I forked Symphony 2 and submitted patches for the 2.0.3 release. Now this release is out, my fork (of what was 2.0.2) is now out of date. How do I refresh it with the latest master or integration branch from the main Symphony repository?

I'm sure I remember some sort of "update" or "fast forward" button but this isn't shown to me on my fork.

A few ways I thought of, but none are intuitive:

  • delete my fork and re-fork with the latest version
  • download the Zip of 2.0.3, overwrite my local repo and commit back to my own for

Any pointers please? I'm getting the hang of using Github for my own extensions (when all I'm doing is making local changes and commiting to Github) but getting slightly lost with the forks of Symphony and multiple versions!

There's a guide about Keeping a git fork in sync with the forked repo on github :).

I knew there'd be a simple way of doing it. Ta!

For reference, these are the commands I used:

git remote add symphony git://github.com/symphony/symphony-2.git 
git pull symphony integration

This added the user "symphony" as a remote location for my local build, and allows me to pull its integration branch to my local build.

Don’t forget to

git push

afterward to synchronize your github repository.

Thanks mate.

The biggest problem I had was that my local Symphony 2.0.2 build into which I was making changes for 2.0.3 still had some changes that I never pushed to Github. When I updated my local 2.0.2 from the official 2.0.3 release (to bring it up to speed) there were a ton of merge conflicts that I couldn’t resolve on the command line.

I opted to delete the entire repo from Github and refork, which took about 10 seconds :-)

OK while we’re confessing our Git ignorance, could anyone give an overview description of their Git setup. As I understand it, you could have:

  1. Symphony Master Repo
  2. Your fork on Github
  3. Another copy of your fork, but local (or on another remote env)
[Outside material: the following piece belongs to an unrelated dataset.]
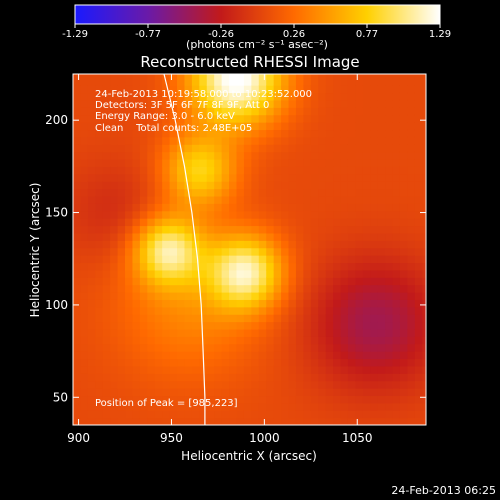 This screenshot has width=500, height=500. I want to click on colorbar-ticks: -1.29 -0.77 -0.26 0.26 0.77 1.29, so click(256, 32).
Then you screw around locally (or on another remote env with git) push it to your repo, then make a pull request to the master repo.

Also, how does this play into your live site management; do you run git on deployed site env to keep it updated?

I find myself creating a ‘master’ deployment-ready version that has everything I need (all extensions, etc). I know this is exactly what git is for, but I’m not familiar.